• **Task A**:
List every NFL team owner named in the article about the NFL owners meetings, with the team each one owns.
• **Task B**:
Write the next few paragraphs of the article about the NFL owners meetings and the Snyder investigation, picking up after its final sentence.

The NFL owners meetings aren’t usually so entertaining.
Usually, you have more of a united front around a multi-billion dollar business and one of the last cultural unifiers in a fractured landscape, but this year you have Colts owner Jim Irsay saying there might be merit in ousting Washington owner Dan Snyder, and Dallas owner Jerry Jones reportedly telling newlywed and Patriots owner Bob Kraft, “Don’t fuck with me” over commissioner Roger Goodell’s executive pay package.
Goodell’s pay, ESPN reports, was $128 million for 2020 and 2021.
If you added Botox and a yacht, it could be the vacation episode of the Real Owners of the NFL. It’s one dramatically tossed glass of a vintage red away from a season finale.
First of all, do a quick search for “Irsay” and “condo” to see how extraordinary it must be to have him call out another owner for being bad for the league. The NFL is filled with owners whose closets are crowded with skeletons.
But aside from the tragicomedy, the reports from the owner meetings, and an incredible piece of reporting from ESPN’s Don Van Natta, Seth Wickersham and Tisha Thompson, there is a larger question facing the NFL at this moment.
Why would anyone cooperate with an NFL investigation?
“I think this is going to tell women affiliated with the NFL is, you can’t trust the league to handle anything appropriately, especially if Roger Goodell is in charge,” said Lisa Banks, an attorney representing some of the women in the investigation into workplace harassment at the Washington team.
Between the issues that Dan Snyder is accused of, and for an extensive rundown please refer to this piece from Stephen Knox, and the absolute inadequacy of reporting in the Deshaun Watson investigation, the NFL has gone from a post-Ray Rice commitment to personal discipline to being accused of having victim information from the Snyder investigation get back to Snyder, and the possibility that it was used to hire private investigators against them. Snyder has denied any wrongdoing.
Banks’ law firm released a letter on Tuesday threatening a lawsuit if that had been found to have taken place.
The letter said that “a number of Banks’ and (Debra) Katz’s clients faced harassment, retaliation, and public disparagement after participating in the Wilkinson investigation.”
NFL spokesperson Brian McCarthy released a statement that denied that any information leaked:
“We have said repeatedly that we are committed to protecting the anonymity of all witnesses who participated in the Wilkinson investigation. The NFL did not share their names with the Commanders and their lawyers. The allegation is false. Ms. (Beth) Wilkinson and her firm kept their pledge to the witnesses and did not share their identities with the Commissioner or League staff other than the limited number of participants who were willing to be identified.”
The NFL released the statement, but, according to Banks, no one in the league offices has actually responded to Banks or her firm.
Banks said there were people at the NFL who she has dealt with in good faith, but that, in the Snyder case, they appeared to be overruled. Goodell said he wasn’t going to release the report on Snyder in order to protect Banks’ clients, but Banks and her clients have repeatedly demanded a public accounting. The person Goodell is really protecting with this is, of course, Snyder.

• **Dataset excerpt**:
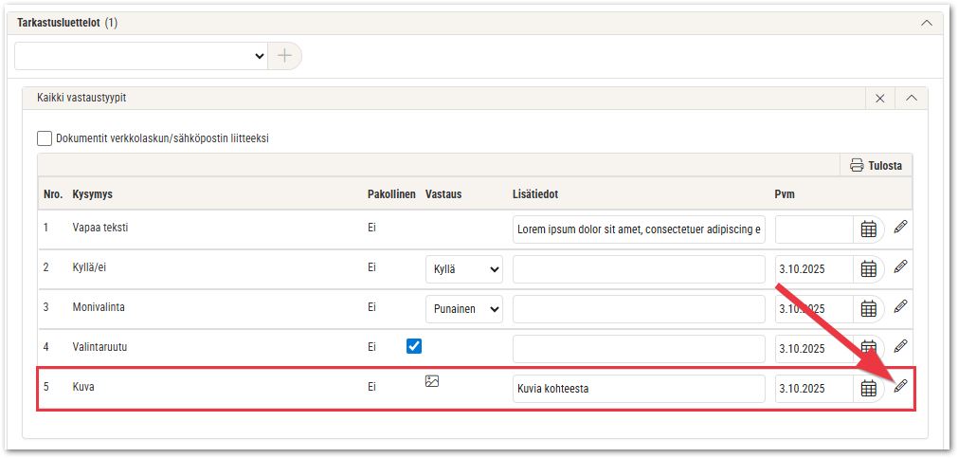The image size is (958, 458).
Task: Remove the Kaikki vastaustyypit checklist with X
Action: [879, 98]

• **Your response A**:
- Jim Irsay: Colts
- Dan Snyder: Washington
- Jerry Jones: Dallas
- Bob Kraft: Patriots

• **Your response B**:
“If Dan Snyder is ultimately held accountable, it’ll be despite the NFL, not because of the NFL,” Banks said.
Ultimately, Goodell asked investigator Beth Wilkinson to not write a report, and to orally brief him on the findings. Hiding the findings may be a bad idea if the goal is institutional change, but if not, it saves the league from having to find a toilet to flush all the paper down.
If the NFL wanted to change, we’d have had a sign by now. It was all the way back in the Ray Rice era, after the 2014 revised personal conduct policy allowed for the league to investigate and apply penalties, even if there were no formal legal charges, that there was a question floating around the league offices: How could the league do internal investigations into these situations if the victims (and to be fair they were almost always women) wouldn’t talk to the NFL?
The league attempted to build trust by hiring capable people to do the investigations themselves.
But there isn’t a lot of money in actually holding employees accountable, and certainly not when it comes to owners. Over the most recent years, we’ve seen that the best of intentions from that era have been functionally abandoned in high-profile cases. Take Watson’s case, where Jenny Vrentas’ reporting in The New York Times found 66 massage therapists who were potentially visited by the then-Texans quarterback. The NFL meanwhile, interviewed only 12 of the 24 therapists who filed suits against Watson, and only detailed the findings of four.
Imagine being so overwhelmed by the number of massage therapists who may have been inappropriately touched, and worse, that you couldn’t possibly schedule them all for a visit?
The NFL is a business that doesn’t want to be a workplace.
“Corporate America has come much further since the advent of the Me Too era than many of the sports leagues,” Banks said.
Even so, she added, the NFL trailed even farther.
Listen, that $128 million isn’t free. Goodell works hard for that compensation package, and you’d think Jerry “Party Bus” Jones would see the value for Goodell’s service.